DIRECTIONS:
Write down exactly the lines from the one with "Click the tooltip" to the end of the data, first and last included, and no others.

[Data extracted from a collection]
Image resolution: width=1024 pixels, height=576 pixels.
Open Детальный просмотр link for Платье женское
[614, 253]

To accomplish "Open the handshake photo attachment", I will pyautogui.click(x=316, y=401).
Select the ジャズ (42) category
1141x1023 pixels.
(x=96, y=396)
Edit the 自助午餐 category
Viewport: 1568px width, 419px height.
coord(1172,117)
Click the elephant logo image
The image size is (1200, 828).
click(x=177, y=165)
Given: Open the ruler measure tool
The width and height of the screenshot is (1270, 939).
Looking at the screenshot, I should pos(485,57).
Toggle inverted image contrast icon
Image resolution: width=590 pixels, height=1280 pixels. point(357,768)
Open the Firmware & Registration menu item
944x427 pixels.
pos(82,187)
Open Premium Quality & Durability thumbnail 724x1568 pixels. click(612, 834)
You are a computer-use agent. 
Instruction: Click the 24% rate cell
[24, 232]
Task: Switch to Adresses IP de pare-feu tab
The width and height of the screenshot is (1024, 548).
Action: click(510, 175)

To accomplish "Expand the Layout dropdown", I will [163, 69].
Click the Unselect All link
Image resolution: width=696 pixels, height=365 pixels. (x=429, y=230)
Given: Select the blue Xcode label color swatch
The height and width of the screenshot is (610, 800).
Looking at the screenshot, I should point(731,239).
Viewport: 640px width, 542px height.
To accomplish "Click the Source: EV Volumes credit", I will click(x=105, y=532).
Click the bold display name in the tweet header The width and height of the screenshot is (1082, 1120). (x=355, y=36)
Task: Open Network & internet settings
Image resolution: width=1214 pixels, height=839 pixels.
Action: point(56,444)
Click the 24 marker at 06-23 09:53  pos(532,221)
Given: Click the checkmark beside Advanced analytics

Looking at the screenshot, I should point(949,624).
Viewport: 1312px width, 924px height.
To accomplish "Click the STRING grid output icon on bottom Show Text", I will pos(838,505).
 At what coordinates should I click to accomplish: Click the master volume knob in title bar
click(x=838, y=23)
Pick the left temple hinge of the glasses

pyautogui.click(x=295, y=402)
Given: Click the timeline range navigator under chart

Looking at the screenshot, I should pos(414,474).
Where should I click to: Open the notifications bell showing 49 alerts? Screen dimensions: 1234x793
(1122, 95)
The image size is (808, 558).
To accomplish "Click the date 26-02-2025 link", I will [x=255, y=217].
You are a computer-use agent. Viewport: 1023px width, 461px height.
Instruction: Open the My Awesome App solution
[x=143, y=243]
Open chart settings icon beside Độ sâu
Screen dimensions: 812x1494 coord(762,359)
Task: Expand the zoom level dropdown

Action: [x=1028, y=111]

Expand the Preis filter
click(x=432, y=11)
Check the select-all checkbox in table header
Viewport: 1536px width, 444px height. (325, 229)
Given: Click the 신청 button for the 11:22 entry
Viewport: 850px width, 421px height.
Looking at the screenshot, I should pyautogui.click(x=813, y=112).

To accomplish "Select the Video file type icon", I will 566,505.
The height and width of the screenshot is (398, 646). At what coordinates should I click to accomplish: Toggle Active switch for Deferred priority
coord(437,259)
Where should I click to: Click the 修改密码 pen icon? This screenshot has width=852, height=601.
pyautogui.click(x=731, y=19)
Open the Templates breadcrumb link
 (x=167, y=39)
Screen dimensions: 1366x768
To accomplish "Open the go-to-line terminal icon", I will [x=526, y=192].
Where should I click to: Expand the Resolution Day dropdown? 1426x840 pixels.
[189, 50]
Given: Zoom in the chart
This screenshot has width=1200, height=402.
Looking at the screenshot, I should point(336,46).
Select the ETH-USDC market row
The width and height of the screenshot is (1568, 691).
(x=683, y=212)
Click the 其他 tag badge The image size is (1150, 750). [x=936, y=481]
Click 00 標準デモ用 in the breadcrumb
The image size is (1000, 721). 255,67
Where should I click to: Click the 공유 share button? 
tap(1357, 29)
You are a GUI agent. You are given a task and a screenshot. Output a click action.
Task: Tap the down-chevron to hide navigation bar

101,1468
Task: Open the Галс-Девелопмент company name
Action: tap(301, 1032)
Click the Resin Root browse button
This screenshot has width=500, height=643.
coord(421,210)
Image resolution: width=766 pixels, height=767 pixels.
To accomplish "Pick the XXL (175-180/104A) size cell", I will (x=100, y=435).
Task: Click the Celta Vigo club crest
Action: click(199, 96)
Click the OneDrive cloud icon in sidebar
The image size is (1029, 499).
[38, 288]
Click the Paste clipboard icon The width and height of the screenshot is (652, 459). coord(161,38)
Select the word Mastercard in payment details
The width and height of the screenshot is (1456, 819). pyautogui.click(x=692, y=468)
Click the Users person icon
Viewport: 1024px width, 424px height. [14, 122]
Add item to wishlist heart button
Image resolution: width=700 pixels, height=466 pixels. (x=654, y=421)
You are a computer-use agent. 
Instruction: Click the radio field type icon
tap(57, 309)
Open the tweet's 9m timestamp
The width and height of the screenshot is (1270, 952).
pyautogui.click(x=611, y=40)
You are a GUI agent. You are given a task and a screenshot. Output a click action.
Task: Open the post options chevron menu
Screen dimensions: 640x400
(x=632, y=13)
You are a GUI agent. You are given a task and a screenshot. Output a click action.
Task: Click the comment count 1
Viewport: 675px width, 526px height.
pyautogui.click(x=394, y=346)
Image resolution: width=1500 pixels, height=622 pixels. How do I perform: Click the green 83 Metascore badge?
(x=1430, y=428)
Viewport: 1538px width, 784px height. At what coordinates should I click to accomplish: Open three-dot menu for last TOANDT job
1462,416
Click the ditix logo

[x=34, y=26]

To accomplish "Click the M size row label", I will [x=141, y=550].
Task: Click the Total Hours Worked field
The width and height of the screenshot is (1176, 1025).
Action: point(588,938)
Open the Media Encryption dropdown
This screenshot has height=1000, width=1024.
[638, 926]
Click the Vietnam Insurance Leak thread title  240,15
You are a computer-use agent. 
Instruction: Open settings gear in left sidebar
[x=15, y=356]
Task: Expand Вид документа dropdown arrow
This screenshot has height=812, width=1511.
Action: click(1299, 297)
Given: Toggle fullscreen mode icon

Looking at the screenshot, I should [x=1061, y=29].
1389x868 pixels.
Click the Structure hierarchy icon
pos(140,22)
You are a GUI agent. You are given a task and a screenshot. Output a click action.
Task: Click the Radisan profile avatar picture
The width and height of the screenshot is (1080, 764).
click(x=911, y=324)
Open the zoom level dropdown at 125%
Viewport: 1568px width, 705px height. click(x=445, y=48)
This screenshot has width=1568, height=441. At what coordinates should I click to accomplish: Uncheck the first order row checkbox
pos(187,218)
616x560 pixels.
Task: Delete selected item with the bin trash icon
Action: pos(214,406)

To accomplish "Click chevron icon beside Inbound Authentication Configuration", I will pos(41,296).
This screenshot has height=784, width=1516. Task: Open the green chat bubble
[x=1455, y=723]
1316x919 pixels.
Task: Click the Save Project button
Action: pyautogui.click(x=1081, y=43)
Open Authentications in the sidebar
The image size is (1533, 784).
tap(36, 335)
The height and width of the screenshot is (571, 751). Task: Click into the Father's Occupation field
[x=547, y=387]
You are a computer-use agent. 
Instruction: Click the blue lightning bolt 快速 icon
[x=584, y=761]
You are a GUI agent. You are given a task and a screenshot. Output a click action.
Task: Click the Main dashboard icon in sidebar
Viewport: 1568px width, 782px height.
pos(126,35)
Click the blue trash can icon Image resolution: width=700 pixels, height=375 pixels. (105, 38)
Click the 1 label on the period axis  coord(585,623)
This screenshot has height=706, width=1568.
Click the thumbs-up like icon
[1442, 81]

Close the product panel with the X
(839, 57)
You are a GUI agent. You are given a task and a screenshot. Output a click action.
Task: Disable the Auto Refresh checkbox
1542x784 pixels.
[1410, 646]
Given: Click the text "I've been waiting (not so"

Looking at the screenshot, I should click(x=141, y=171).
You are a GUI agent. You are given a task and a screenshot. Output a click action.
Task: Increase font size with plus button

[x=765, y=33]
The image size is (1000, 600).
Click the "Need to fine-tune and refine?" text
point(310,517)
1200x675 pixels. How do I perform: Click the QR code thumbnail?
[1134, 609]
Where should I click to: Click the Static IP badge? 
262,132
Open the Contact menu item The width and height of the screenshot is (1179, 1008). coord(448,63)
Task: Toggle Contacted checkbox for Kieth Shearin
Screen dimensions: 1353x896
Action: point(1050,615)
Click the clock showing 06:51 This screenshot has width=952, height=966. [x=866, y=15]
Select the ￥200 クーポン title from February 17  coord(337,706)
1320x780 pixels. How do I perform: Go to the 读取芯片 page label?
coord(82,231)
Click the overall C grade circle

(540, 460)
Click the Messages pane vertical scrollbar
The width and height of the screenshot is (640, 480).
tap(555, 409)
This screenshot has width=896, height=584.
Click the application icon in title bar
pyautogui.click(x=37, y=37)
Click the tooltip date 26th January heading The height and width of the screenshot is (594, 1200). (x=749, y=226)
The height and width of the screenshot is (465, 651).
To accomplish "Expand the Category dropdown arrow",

ANSWER TO THE PROBLEM:
Click the tooltip date 26th January heading The height and width of the screenshot is (594, 1200). (x=749, y=226)
The height and width of the screenshot is (465, 651).
To accomplish "Expand the Category dropdown arrow",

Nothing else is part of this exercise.